第27話 少年たちの覚悟
「嘘、どうしよう……!」
秋希は冷静さを失ったように、慌てふためく。目元には涙が浮かんでいた。風は廊下から教室へと流れており、壁伝いではとても通れない。ホースも風にあおられてしまい、うまく渡せないだろう。ならばと振り返ると、その先にもいくつか教室があった。そこは窓がないので、風もやってこない。おかげでドアなどは無事だった。
「坂橋、戸を持ってくるぞ」
「で、どうすんだよ!?」
坂橋は頭を抱えながら尋ねる。
「手前の入り口をふさぐ! うまくいきゃ通れるかもな!」
「だといいけどよォ!」
坂橋は立ち上がり、早速俺たちは奥へと向かい、ドアを引っぺがす。持ってきて、一旦壁側に立つ。
「いいか? 普通にやったら風で飛ばされる。そのへんも計算してやれば、うまく引っかかってくれるはずだ」
「んなもんどうやって計算すんだよ!?」
「勘しかねぇだろ」
無茶は承知だが、そこまでしないと涼野はたすけられない。それにまだ戸の予備は残っている。早速一回目と、俺は戸を押し込む。当然風に吹かれて、持っていない部分が煽られる。そのまま入口へと縦方向に流されてしまい、ドアは消えてしまった。
「くそっ、もう一回」
「本当にこれでいいのかよ!?」
「これしかないんだって!」
「オレは頭悪いから無理だ! 戸は持ってくるから、トオルは塞ぐ係頼む!」
「よし、持って来い!」
俺は坂橋から戸を譲りうけると、早速抑えようとする。これもダメだった。まだ角度が上手く入らない。
「私も持ってくるね!」
秋希もいてもたってもいられなかったのだろう、立ち上がり、急いで駆けだす。
「頼む!」
返事を待たずに、戸を外しにかかる。そこへ坂橋が一枚持ってくる。
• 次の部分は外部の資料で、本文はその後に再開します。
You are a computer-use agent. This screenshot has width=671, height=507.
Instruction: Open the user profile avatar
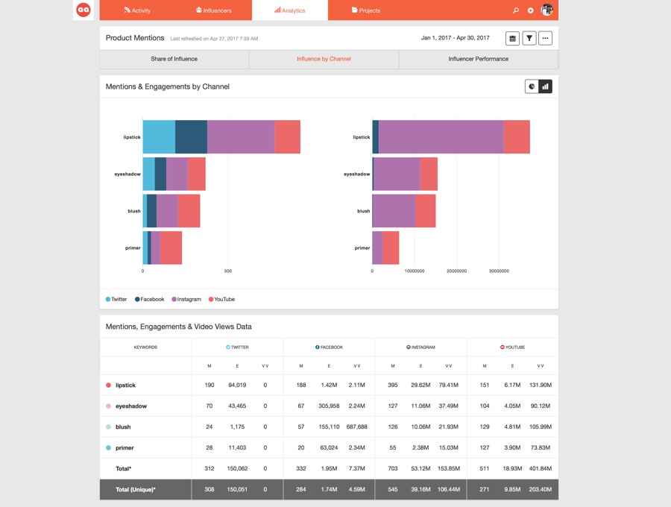(x=547, y=10)
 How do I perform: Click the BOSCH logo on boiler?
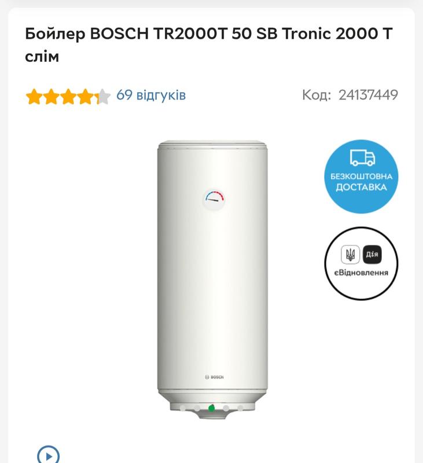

貰うと、もう一度。ぎりぎりうまく行きそうだったが、それでも風にあおられて位置がずれてしまい、そのまま消えていく。でもうまくいきそうだ。さっきのように引っかかってくれれば、その内に向こうへ進める。今回は廊下の壁が死角となっているので、そこを通れればいい。
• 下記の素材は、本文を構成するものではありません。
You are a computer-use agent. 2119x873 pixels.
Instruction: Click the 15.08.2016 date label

秋希が一枚戸を渡してきて、もう一回。うまくいった――と思ったら、やはりズレて吹き飛ばされてしまう。どうやら一斉に塞がないとズレるっぽいな。また坂橋が持ってくると、俺は貰ってから止める。
「待て! 三人でふさいだほうがよさそうだ」
「マジで?」
「ああ。どうにもズレちまうみたいで、一斉にやらないとダメみたいだ」
「どっからやりゃいいんだ」
「今俺が立ってるとこあたりが一番いい」
示すように、自分の足もとを指さす。やがて秋希も来て、同じことを教えておいた。三人で声を合わせながら、一斉に戸を放す。やや危ない部分もあったが、上手く嵌まってくれた。
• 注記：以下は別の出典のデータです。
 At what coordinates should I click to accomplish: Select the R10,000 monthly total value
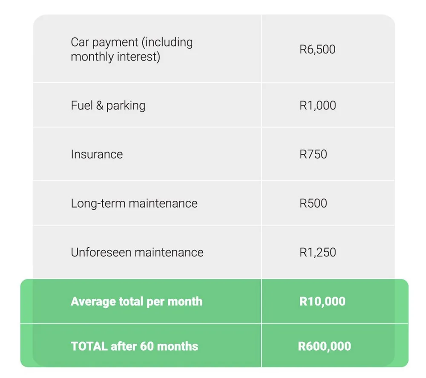[322, 302]
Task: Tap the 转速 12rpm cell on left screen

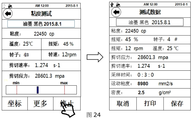Action: [x=63, y=55]
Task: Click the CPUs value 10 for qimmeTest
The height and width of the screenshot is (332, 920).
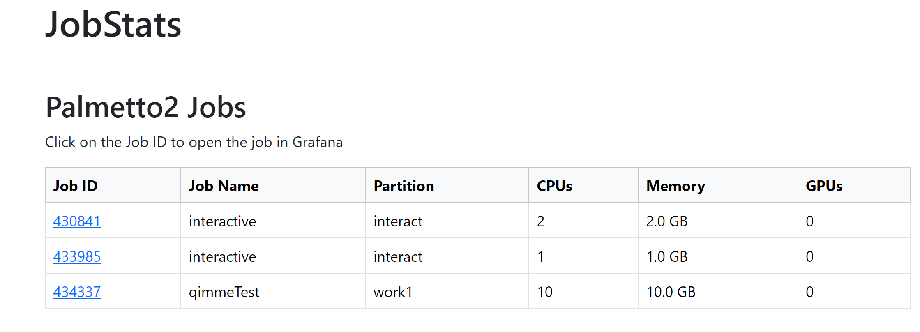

俺は急いで身をかがめて、廊下の壁をつたいながら涼野の元へ寄る。塞いだ入り口部分を抜けて、身を低くしながら壁際へ。やはり風はこちらまで来るようで、俺も打ち付けられてしまう。だが幸いホースはすぐそこにあったので、それを掴んで涼野と自分の体へと巻き付ける。
「手ェ空いてる奴は引っ張ってくれ!」
固く結べたところで、俺は手を挙げる。向こうで秋希と坂橋、それに歩けないだろうに、杏子も手を貸してくれていた。
「行くよ、トオル!」
ああ、と返事をすると、早速引っ張り始める。塞いだ戸にぶつからないよう、俺は持ち手を短くしながらなるべくそちらを避ける。俺も風にあおられながら、しっかりと地面を足で握るよう踏みながら耐える。だが風の勢いは増すばかりで、ついに塞いでいた戸もわずかにズレて、結果的に吹き飛ばされてしまった。あと少しという所で、俺たちは教室へと吸いこまれそうになる。その分重さも増したのか、秋希たちも引っ張っていた手が緩まっていく。
「くそっ」
俺は片手を入り口のレールへと置いて、もがく。それでも力が足りないのか、ホースはなかなか引かれなかった。
「小暮……手ぇ貸せっ」
先頭で歯を食いしばりながら、坂橋は呼びかける。あと一人いれば、引っ張れるだろうに。
「お願い小暮君っ! 二人を死なせないで!」
「マサト!」
呼びかけには答えるように、小暮は顔を上げる。そして俺たちを交互に見やってからまた目を丸くした。
「バカヤロー! トオルと涼野を死なせる気か!」
「小暮ぇっ!」
腕も限界に達し、つい叫んでしまう。筋肉がけいれんして、地面を支える脚も水滴で滑ってしまう。雨を一身に受けるせいで、身体も冷えていく。さらに手もかじかんできて、上手く力が入らない。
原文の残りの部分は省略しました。